While he’d already been acting for over a decade before the counterculture classic set the stage for four decades of dominance, he was hardly at the top of any casting wish lists. Nicholson couldn’t even bring himself to revisit his early work, which made his first post-breakthrough move even more important.
Did he continue down the path of playing browbeaten, broken down, and complicated characters, or did he shoot for the moon and set his sights on the A-list? In the end, he did both, with Nicholson one of, if not the greatest, examples of a performer who deftly toed the line between actor and movie star.
Once Easy Rider nabbed him that first Academy Award nomination, there was no looking back. Nicholson found himself in the rare and enviable position of being both an awards-bothering dramatic powerhouse and a bankable box office draw, which gave him the leeway to write his own ticket.
According to the man himself, only two of his films from the 1970s onwards failed to turn a profit, which is remarkable. Coupled with his record-setting 12 Oscar nominations and three wins, as clichéd as it sounds, he really was a jack of all trades.

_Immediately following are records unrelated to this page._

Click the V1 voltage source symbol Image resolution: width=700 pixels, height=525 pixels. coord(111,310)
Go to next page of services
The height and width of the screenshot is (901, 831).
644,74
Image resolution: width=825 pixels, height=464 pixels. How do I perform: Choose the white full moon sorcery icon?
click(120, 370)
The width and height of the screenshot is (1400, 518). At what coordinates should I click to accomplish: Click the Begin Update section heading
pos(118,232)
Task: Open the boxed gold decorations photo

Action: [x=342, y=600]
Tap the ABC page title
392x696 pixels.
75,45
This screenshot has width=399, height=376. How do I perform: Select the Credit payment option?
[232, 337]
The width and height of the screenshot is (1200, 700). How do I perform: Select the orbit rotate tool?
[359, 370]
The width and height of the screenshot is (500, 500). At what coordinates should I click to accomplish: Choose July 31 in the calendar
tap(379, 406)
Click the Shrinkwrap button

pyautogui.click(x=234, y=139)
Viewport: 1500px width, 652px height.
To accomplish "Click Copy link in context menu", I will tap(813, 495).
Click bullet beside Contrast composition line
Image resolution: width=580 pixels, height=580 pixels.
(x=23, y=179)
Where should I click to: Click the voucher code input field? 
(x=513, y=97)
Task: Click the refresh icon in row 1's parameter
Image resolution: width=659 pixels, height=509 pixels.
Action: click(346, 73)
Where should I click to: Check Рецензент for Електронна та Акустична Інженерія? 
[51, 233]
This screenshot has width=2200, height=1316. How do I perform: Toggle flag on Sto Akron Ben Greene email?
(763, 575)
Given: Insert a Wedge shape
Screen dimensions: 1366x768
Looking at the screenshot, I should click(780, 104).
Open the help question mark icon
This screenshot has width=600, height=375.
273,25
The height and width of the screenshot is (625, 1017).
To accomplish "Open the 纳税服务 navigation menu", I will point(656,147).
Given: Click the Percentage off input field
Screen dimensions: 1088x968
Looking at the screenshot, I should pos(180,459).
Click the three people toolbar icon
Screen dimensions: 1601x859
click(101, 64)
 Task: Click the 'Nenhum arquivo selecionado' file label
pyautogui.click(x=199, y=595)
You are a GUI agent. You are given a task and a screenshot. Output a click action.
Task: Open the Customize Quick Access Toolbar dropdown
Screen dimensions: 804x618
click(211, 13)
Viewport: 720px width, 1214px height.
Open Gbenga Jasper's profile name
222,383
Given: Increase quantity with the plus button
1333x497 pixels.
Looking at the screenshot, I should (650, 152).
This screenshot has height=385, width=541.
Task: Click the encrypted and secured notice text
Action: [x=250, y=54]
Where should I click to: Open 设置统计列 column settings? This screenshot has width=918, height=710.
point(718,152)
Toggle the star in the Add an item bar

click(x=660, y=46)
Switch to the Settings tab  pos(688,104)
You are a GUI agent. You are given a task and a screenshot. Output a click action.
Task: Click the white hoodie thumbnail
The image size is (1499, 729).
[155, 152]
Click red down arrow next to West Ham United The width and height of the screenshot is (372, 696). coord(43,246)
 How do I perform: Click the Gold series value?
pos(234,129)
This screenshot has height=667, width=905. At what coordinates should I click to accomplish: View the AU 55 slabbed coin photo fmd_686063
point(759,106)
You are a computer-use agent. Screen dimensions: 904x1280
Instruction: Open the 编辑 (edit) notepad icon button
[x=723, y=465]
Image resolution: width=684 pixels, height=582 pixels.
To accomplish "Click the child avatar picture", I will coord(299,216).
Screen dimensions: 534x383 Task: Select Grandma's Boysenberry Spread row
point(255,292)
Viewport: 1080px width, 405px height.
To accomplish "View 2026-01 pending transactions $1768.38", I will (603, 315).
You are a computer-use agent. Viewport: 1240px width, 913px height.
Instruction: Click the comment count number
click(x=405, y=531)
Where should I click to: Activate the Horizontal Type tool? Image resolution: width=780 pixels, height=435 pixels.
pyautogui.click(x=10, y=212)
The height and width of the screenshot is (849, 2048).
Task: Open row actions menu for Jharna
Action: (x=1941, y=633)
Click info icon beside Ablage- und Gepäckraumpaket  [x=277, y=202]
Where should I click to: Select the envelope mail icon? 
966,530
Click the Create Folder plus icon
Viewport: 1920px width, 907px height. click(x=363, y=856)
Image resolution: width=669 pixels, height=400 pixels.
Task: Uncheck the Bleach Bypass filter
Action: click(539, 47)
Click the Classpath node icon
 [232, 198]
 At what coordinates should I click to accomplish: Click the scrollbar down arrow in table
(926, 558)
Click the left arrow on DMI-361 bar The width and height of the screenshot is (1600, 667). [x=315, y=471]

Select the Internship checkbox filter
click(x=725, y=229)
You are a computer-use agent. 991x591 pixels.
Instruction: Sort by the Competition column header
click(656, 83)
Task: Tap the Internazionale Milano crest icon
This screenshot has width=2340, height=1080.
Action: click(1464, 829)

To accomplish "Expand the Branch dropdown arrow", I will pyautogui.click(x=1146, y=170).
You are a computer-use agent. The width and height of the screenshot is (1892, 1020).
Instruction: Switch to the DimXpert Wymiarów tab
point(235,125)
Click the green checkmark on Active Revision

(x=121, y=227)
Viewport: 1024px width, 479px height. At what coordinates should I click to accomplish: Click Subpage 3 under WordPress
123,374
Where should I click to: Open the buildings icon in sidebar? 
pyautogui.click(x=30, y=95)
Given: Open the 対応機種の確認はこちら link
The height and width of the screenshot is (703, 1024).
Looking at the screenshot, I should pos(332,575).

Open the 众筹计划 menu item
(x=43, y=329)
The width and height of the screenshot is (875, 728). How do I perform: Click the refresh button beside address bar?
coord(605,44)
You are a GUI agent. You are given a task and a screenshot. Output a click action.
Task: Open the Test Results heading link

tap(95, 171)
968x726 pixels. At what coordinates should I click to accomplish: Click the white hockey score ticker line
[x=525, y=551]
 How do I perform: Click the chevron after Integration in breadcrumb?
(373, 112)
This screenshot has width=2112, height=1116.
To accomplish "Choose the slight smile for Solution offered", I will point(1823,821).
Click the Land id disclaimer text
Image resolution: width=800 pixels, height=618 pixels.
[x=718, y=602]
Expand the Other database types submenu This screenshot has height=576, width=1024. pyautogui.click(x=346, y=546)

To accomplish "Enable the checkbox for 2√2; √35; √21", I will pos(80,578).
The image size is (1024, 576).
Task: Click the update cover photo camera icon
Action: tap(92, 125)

Still, what often goes unnoticed is that his first appearance after Easy Rider features one of his weakest turns. Returning to the silver screen after an 11-month absence, Vincente Minnelli’s musical dramedy On a Clear Day You Can See Forever was a Barbra Streisand vehicle first and foremost, with Nicholson relegated to a supporting part.
He admitted that the only reason he agreed to play the wonderfully named Tad Pringle was because it paid well and he needed a job, and that apathy shone through. As his friend, Bruce Dern, explained in Robert David Crane and Christopher Fryer’s Jack Nicholson: The Early Years, it was a painful experience from start to finish.
“He did that pitiful thing with Barbra Streisand, which I saw, and it was a total toilet job for him,” Dern said. “I mean the movie was awful, but you could see he was uncomfortable and awkward and Minnelli intimidated the shit out of him, and he just couldn’t do any work. It was too bad, because it scared him a little bit.”
On a Clear Day You Can See Forever was a minor success at the box office, but it wasn’t the kind of movie Nicholson wanted to be associated with. Actors have a funny habit of doing their worst work when they’re only in it for the paycheque, and it would be the last time he agreed to play a role solely for the riches on offer.
Fortunately, it didn’t take him long to recover. Three months after his misguided detour into musical territory, Nicholson was back in multiplexes with Five Easy Pieces, which was much more his tempo. Another Oscar nod followed, and never again would he have to resort to making something he didn’t believe in, wasn’t interested in doing, or despised every second of, because he’d finally arrived.